The Michigan Supreme Court on Thursday announced they would hear Gov. Snyder’s appeal of the so-called 3 percent case, meaning another round of court action before a ruling is issued.
No final decision has been issued as part of the court’s move – the latest in a series of twists and turns since MEA and AFT-Michigan filed suit over Public Act 75 of 2010, which mandated school districts withhold 3 percent of each employee’s wages for retiree health care.
The Supreme Court’s latest order – granting the state’s application for leave to appeal – means the court has decided to review the decision of the lower court. Additional briefs will be filed by the parties, and oral argument likely will take place before the court, according to MEA General Counsel Mike Shoudy. No schedule has been set for those next steps.
“We look forward to presenting our case to the Supreme Court and to the day when school employees across the state will receive the money that was illegally taken from them,” MEA President Steve Cook said in a press statement.
Almost exactly one year ago, the state Court of Appeals ruled for the second time that involuntary deductions from school employees’ paychecks violated state and federal constitutional protections involving the taking of private property without compensation, due process, and impairment of contracts.
An earlier trial court ruling similarly found the state could not deduct money from current school employees’ wages to pay for retiree health care – a benefit those employees were not guaranteed to receive.
The $550 million illegally taken from teachers, secretaries, bus drivers, food service workers and other support staff from 2010-12 has been held in escrow since the lawsuit was filed nearly seven years ago. In 2012, state lawmakers passed a replacement law that has passed legal muster since.
The case has already been appealed to the Supreme Court once before – after the state initially lost at the trial and appellate courts.

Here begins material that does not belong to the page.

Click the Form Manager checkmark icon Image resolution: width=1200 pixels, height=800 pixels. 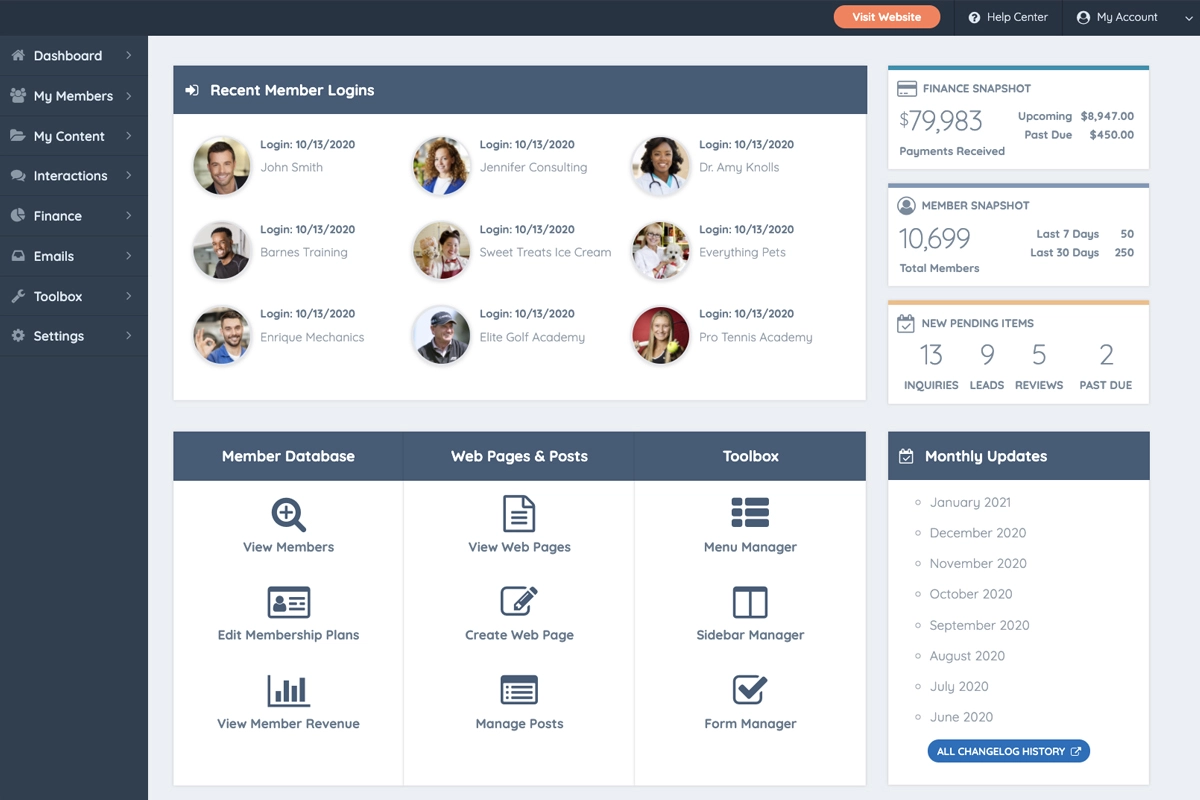(x=750, y=690)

The Supreme Court sent the case back to the Court of Appeals for further consideration, which resulted in the June 2016 ruling in favor of MEA and the coalition of plaintiffs.
Last summer, MEA members signed petitions and protested outside Snyder’s offices, urging him to drop further appeals at taxpayer expense and put an end to attacks on school employees and public education.
After Snyder’s decision to appeal, hundreds of MEA members participated in a day of action last August, staging rallies and pickets in cities across the state. More recently, State Sen. David Knezek (D-Dearborn Heights) introduced Senate Resolution 37, calling on Gov. Snyder to drop this appeal.